Returning to the two apparently opposing views of art—is the music on these discs a form of self- expression? Or, following Keats' ideal of a depersonalized art, is it a release from the self's emotional baggage? Should we ascribe the deceptive power of these performances to the emotional life of the performer or to the life of the emotions that these performances set into play?

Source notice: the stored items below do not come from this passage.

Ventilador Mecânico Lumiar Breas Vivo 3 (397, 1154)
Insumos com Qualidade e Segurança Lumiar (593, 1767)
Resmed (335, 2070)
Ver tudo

Or might we simply acknowledge that the music of Helen Merrill has the power to move us deeply—and in no uncertain way?




Tracks and Personnel

The Helen Merrill-Dick Katz Sessions



Tracks: You're My Thrill; It Don't Mean A Thing; Here's That Rainy Day; Baltimore Oriole; Don't Explain; What Is This Thing Called Love?; The Winter Of My Discontent; Day Dream; Deep In A Dream; I Want A Little Boy; I Should Care; Never Will I Marry; Where Do you Go?; Lonely Woman; While We're Young; A Lady Must Live; Spring Can Really Hang You Up the Most; Lover Come Back To Me; My Funny Valentine.



Personnel: Thad Jones: cornet (1-18); Jim Hall: guitar (1-18); Dick Katz: piano (1-18); Ron Carter: bass (1- 13, 15-19); Pete LaRocca: drums (2. 5, 6, 8); Arnie Wise: drums (4,7); Hubert Laws: flute (10-18); Elvin Jones: drums (10-18); Gary Bartz: alto saxophone (14); Richard Davis: bass (14).



Casa Forte



Tracks: Natural Sounds; Antonio's Song; Vera Cruz; Wave; So Many Stars; Like A Lover; Too Marvelous For Words; How Insensitive; Casa Forte; Close Enough for Love.



Personnel: Bucky Pizzarelli: guitar (1, 3, 5-8); George Mraz: bass (1-2, 5, 6, 8,10); Grady Tate: drums (1, 5, 6, 8); Rubecus Bassini: percussion (1, 5, 6, 8); David Nathieu, Lewis Eley, Barry Finclair, Jerry Tarack, Marvin Morgenstern, Jan Mullen, Charles Libonve, violins (1, 5, 6, 8); Judy Giest, Lamar Alsop: violas (1, 5, 6, 8); Charles McCracken: cello (1, 5, 6, 8); Gloria Agostini: harp (1, 5, 6, 8); Sal Nistico: tenor saxophone (3, 7-8); Urbie Green: trombone (3, 7-8); Jim Buffington, Peter Gordon, John Clark: French horns (3, 7-8); Torrie Zito: piano (2-4, 7-8, 10); Francisco Centeno: electric bass (3, 7- 8); Dom Um Romao: drums and percussion (3, 7-8); Steve Kroon: percussion (3, 7-8); Ronnie Zito: drums (2, 10).